Les résultats financiers de 2025 ainsi que la distribution des bénéfices sont soumis à l’approbation de la Banque Centrale du Qatar (QCB) et de l’Assemblée générale.

Le résultat avant provisions et impôts a atteint 18,4 milliards QAR (5,1 milliards USD) avec une augmentation de 10% par rapport au 31 décembre 2024. Les Bénéfices nets ont atteint 17 milliards QAR (4,7 milliards USD) réalisant ainsi une progression de 2% par rapport à la même période de l’année précédente. Le résultat d’exploitation s’est élevé à 44,8 milliards QAR (12,3 milliards USD), soit une augmentation de 8% par rapport à la même période de l’année écoulée ; reflétant ainsi la performance du Groupe à maintenir une croissance stable au niveau de toutes les sources de revenus.

Le total des actifs au 31 décembre 2025 a enregistré une augmentation de 7 % par rapport au 31 décembre 2024 pour atteindre 1,391 milliards QAR (382 milliards USD), grâce principalement à la croissance des crédits à la clientèle qui ont augmenté de 12% pour atteindre 1,081 milliards QAR (280 milliards USD).  Le volume des dépôts clients a augmenté de 8% par rapport au 31 décembre 2024 pour atteindre 955 milliards QAR (262 milliards USD) grâce à une diversification réussie des dépôts générés.

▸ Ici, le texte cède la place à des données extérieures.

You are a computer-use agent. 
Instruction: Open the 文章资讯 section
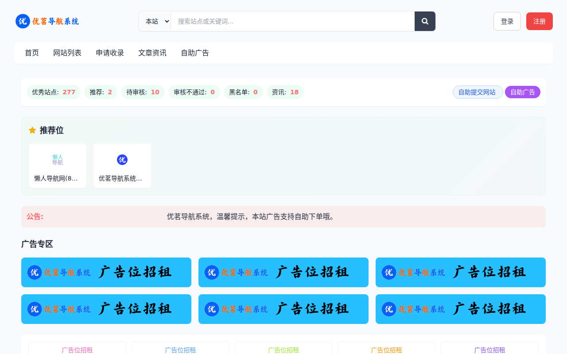click(x=152, y=53)
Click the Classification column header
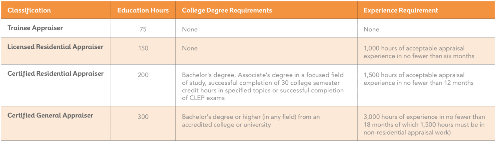Screen dimensions: 496x142 click(x=29, y=10)
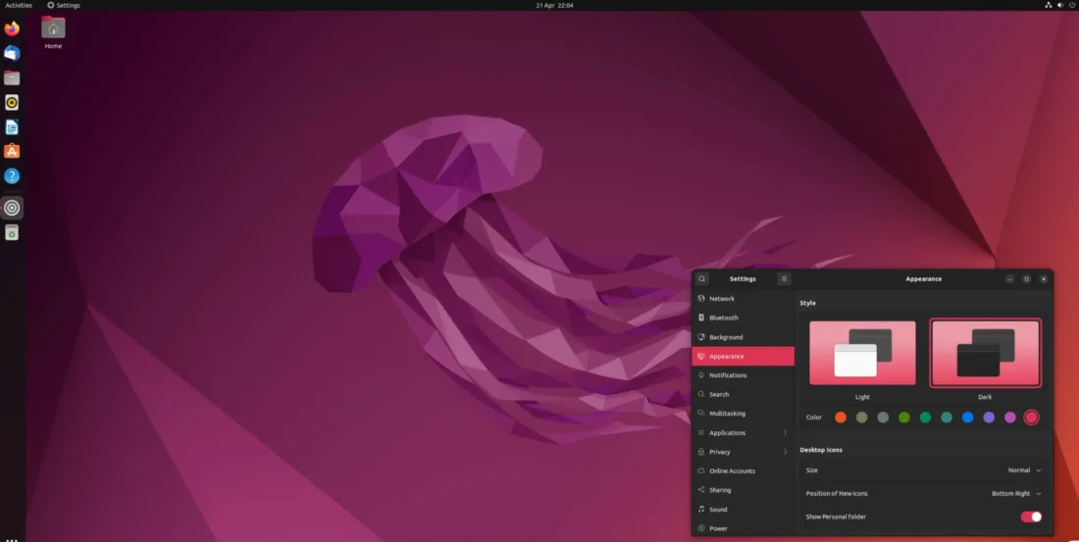Select the Light style option
Viewport: 1079px width, 542px height.
click(x=862, y=354)
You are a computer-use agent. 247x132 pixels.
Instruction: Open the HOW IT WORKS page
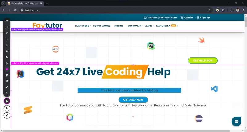[102, 26]
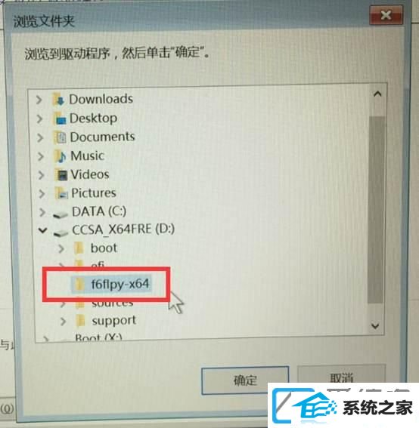This screenshot has height=428, width=419.
Task: Select the DATA (C:) drive icon
Action: [x=61, y=214]
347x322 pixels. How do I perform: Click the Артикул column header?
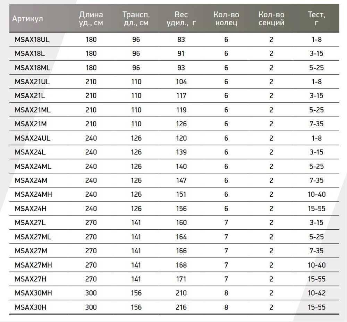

Le Groupe a maintenu son ratio d’efficacité opérationnelle (mesuré par le ratio coût-revenu) à 23.3% soit l’un des meilleurs ratios parmi les grandes institutions financières de la région MEA.

Au 31 décembre 2025, le taux des créances non-performantes a atteint 2.6% avec un ratio de couverture des créances de 100% reflétant ainsi la haute qualité du portefeuille crédits du Groupe et la gestion efficiente du risque de crédit.

Le total des capitaux propres a progressé de 10% par rapport à décembre 2025 pour atteindre 125 milliards QAR (34 milliards USD). Le bénéfice par action a atteint 1,74 QAR (0,48 USD).

Le ratio d’adéquation des fonds propres (CAR) a atteint 19,3% au 31 décembre 2025. Le ratio de liquidité à court terme (LCR) et le ratio structurel de liquidité à long terme (NSFR) ont atteint respectivement 144% et 105%. Ces ratios excèdent les exigences minimales règlementaires de la Banque Centrale du Qatar et du Comité de Bâle III.

Le Groupe QNB emploie plus de 31.000 collaborateurs dans plus de 28 pays à travers 3 continents, répartis sur plus de 900 sites et dispose de plus 5.000 distributeurs automatiques de billets.